Supplied material
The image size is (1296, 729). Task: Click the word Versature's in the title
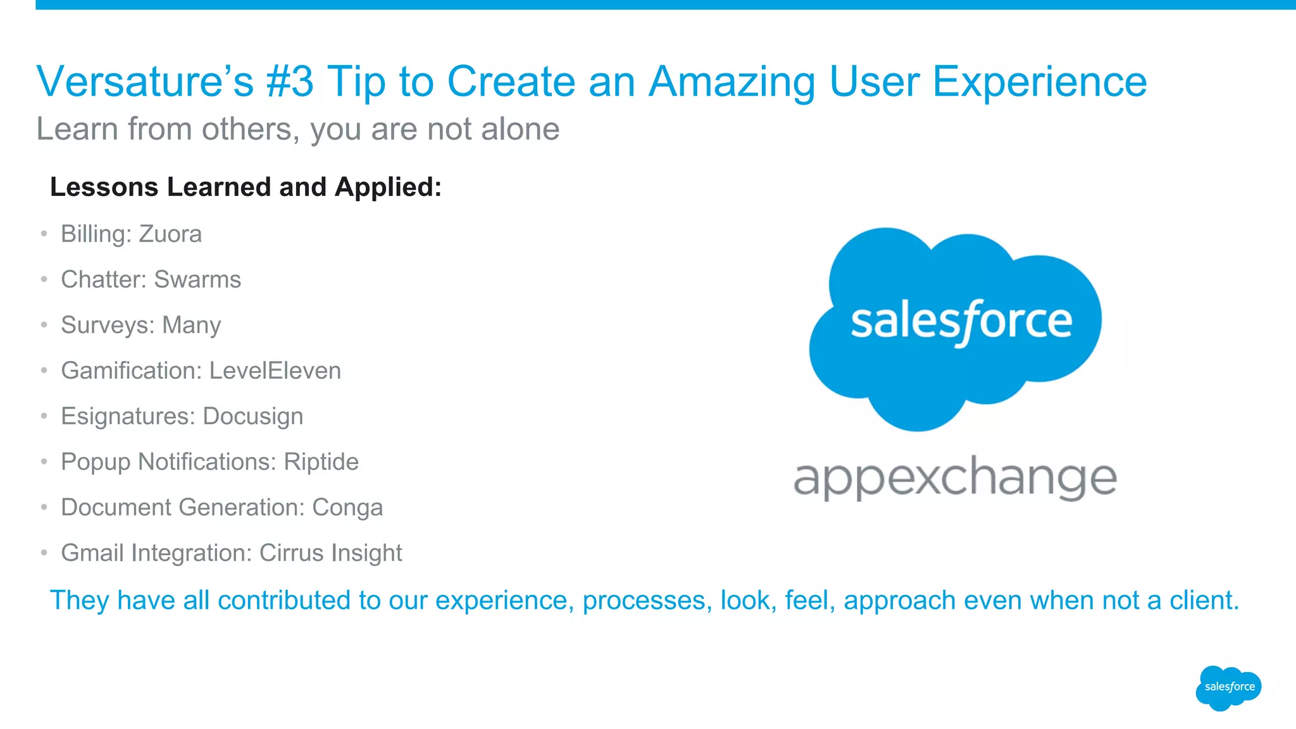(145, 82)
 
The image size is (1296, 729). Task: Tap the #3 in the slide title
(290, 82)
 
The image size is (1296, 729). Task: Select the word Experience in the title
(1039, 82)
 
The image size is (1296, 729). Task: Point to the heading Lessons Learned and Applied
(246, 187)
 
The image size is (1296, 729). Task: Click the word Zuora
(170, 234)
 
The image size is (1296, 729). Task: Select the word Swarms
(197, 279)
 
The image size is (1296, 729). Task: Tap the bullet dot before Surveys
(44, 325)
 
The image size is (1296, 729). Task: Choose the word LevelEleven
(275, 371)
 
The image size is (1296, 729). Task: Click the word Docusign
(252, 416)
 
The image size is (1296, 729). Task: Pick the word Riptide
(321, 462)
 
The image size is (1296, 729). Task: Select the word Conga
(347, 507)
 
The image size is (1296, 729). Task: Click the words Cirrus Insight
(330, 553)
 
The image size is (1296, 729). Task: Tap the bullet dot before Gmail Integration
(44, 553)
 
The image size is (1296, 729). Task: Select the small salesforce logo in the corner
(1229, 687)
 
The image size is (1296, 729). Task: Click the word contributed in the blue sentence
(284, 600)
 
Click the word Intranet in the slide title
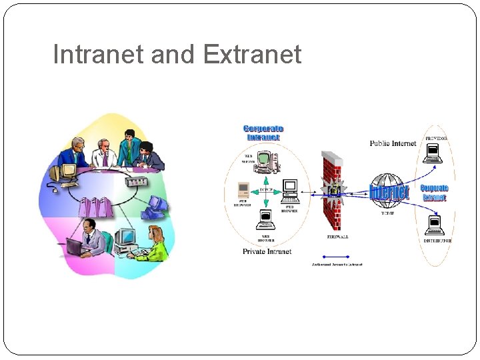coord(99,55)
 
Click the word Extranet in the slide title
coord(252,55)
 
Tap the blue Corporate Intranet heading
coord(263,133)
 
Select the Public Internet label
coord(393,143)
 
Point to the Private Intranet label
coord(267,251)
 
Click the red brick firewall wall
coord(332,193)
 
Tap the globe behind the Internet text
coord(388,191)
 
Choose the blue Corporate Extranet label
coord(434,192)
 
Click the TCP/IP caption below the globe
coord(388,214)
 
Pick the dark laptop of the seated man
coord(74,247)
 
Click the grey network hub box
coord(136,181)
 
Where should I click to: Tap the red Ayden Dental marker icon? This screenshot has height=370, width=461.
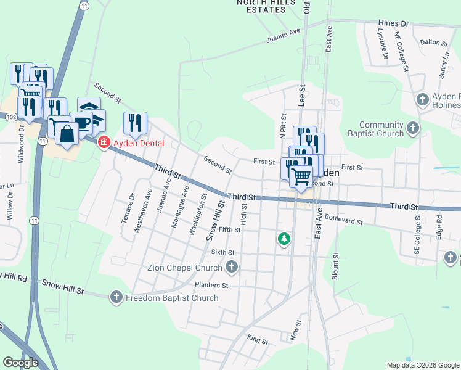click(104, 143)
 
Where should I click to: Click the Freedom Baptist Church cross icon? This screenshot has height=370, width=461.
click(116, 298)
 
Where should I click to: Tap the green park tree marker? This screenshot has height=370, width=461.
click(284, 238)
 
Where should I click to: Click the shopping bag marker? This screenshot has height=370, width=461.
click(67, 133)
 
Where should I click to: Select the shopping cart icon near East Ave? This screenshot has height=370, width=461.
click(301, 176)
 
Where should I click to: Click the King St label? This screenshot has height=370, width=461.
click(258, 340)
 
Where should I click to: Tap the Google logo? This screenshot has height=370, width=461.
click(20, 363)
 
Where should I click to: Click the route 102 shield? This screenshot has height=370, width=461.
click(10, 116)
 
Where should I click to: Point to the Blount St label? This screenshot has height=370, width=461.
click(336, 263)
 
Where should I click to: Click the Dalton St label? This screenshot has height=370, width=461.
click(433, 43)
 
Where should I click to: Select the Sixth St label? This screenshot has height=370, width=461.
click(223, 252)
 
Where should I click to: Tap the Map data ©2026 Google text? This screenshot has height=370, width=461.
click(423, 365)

What you have to do
Copy out the records starting at the line with "Where should I click to: Tap the red" and ending at the line with "click(10, 116)", requests included, and shift every click coordinate in the answers up by 109. Leave the numbers in the requests unchanged, and leave the pictures out.

Completed exercise
Where should I click to: Tap the red Ayden Dental marker icon? This screenshot has height=370, width=461.
click(213, 252)
 
Where should I click to: Click the Freedom Baptist Church cross icon? This screenshot has height=370, width=461.
click(225, 407)
 
Where should I click to: Tap the green park tree marker? This screenshot has height=370, width=461.
click(393, 347)
 
Where should I click to: Click the shopping bag marker? This screenshot has height=370, width=461.
click(176, 242)
 
Where should I click to: Select the shopping cart icon near East Ave? This screenshot has height=370, width=461.
click(410, 285)
 
Where should I click to: Click the King St label? This screenshot has height=370, width=461.
click(367, 449)
 
Where should I click to: Tap the Google logo? This screenshot has height=370, width=461.
click(129, 472)
 
Where should I click to: Click the route 102 shield? This screenshot has height=370, width=461.
click(119, 225)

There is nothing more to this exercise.